» YOUR GOAL
Below is a listing. Set down exactly the lines from the one containing "Viewport: 410px width, 273px" through the one containing "Toggle the dbconcplain group checkbox", both ends included, and leave out the rest.

» ENTRIES SHOWN
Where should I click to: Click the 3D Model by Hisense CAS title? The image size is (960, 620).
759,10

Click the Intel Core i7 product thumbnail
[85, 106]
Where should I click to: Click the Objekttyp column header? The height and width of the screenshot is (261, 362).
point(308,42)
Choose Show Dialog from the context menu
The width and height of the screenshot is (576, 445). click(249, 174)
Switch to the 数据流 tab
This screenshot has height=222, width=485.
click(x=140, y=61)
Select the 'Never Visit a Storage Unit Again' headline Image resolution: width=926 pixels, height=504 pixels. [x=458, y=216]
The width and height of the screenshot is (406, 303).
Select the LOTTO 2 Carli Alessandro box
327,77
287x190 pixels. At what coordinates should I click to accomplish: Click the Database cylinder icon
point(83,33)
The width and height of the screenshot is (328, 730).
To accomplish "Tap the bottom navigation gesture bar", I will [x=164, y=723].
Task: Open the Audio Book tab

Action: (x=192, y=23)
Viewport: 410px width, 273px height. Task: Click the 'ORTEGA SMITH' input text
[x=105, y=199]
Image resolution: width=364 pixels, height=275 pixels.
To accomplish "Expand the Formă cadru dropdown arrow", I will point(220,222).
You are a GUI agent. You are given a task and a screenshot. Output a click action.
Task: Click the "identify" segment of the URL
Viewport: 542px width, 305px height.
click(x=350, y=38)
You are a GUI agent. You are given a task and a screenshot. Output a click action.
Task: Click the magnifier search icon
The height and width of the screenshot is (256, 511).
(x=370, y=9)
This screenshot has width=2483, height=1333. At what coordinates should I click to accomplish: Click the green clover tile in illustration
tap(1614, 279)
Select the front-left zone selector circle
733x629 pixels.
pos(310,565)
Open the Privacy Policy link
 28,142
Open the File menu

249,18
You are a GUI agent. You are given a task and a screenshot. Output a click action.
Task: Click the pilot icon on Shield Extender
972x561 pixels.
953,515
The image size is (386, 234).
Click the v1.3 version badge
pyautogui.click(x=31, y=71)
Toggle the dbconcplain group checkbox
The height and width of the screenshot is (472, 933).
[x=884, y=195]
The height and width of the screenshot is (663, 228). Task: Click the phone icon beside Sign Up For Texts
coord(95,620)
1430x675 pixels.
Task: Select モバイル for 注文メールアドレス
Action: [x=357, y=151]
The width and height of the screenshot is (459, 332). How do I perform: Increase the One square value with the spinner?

» ANSWER TO THIS PROBLEM
Viewport: 410px width, 273px height. Task: Click the 'ORTEGA SMITH' input text
[x=105, y=199]
Image resolution: width=364 pixels, height=275 pixels.
To accomplish "Expand the Formă cadru dropdown arrow", I will point(220,222).
You are a GUI agent. You are given a task and a screenshot. Output a click action.
Task: Click the "identify" segment of the URL
Viewport: 542px width, 305px height.
click(x=350, y=38)
You are a GUI agent. You are given a task and a screenshot. Output a click action.
Task: Click the magnifier search icon
The height and width of the screenshot is (256, 511).
(x=370, y=9)
This screenshot has width=2483, height=1333. At what coordinates should I click to accomplish: Click the green clover tile in illustration
tap(1614, 279)
Select the front-left zone selector circle
733x629 pixels.
pos(310,565)
Open the Privacy Policy link
 28,142
Open the File menu

249,18
You are a GUI agent. You are given a task and a screenshot. Output a click action.
Task: Click the pilot icon on Shield Extender
972x561 pixels.
953,515
The image size is (386, 234).
Click the v1.3 version badge
pyautogui.click(x=31, y=71)
Toggle the dbconcplain group checkbox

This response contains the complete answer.